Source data
▶
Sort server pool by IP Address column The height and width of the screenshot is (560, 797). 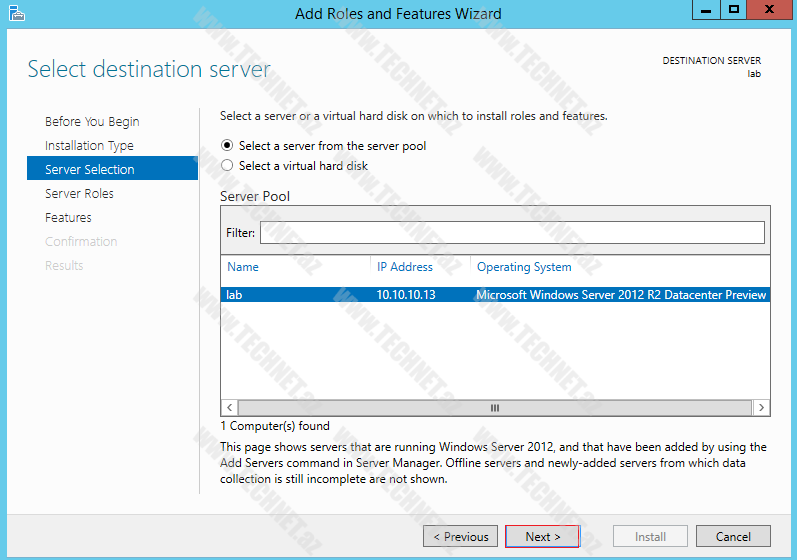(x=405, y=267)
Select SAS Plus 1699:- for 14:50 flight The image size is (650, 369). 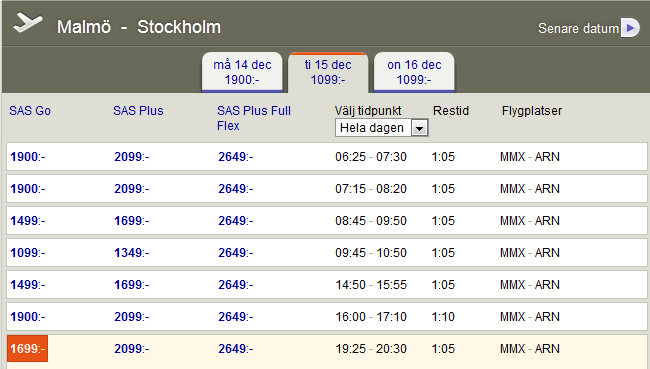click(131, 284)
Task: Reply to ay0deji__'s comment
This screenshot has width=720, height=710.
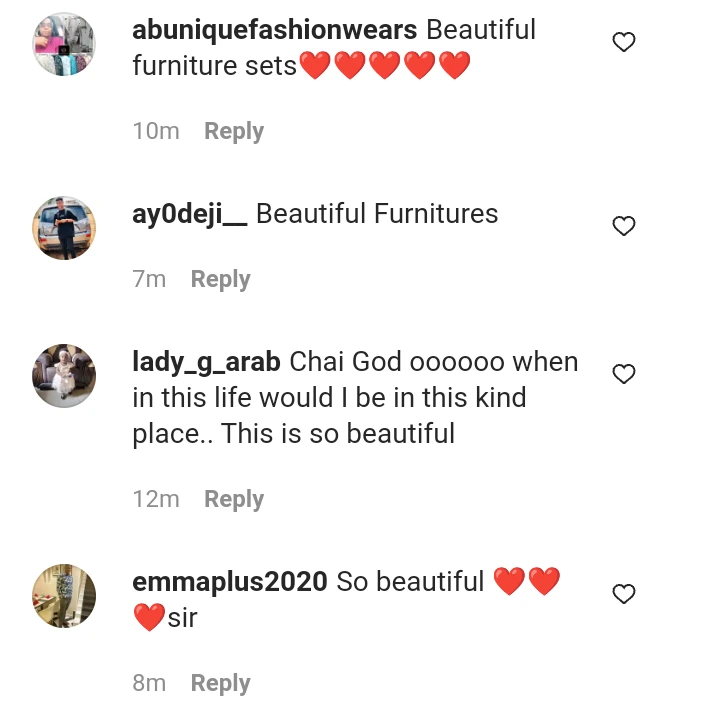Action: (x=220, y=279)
◀
YOUR INSTRUCTIONS
From the line with "Task: Reply to ay0deji__'s comment" to the final line of the records, inclusive, set down the lines exactly and add nothing; leave every picture out.

SOLUTION TO THIS TASK
Task: Reply to ay0deji__'s comment
This screenshot has width=720, height=710.
Action: (x=220, y=279)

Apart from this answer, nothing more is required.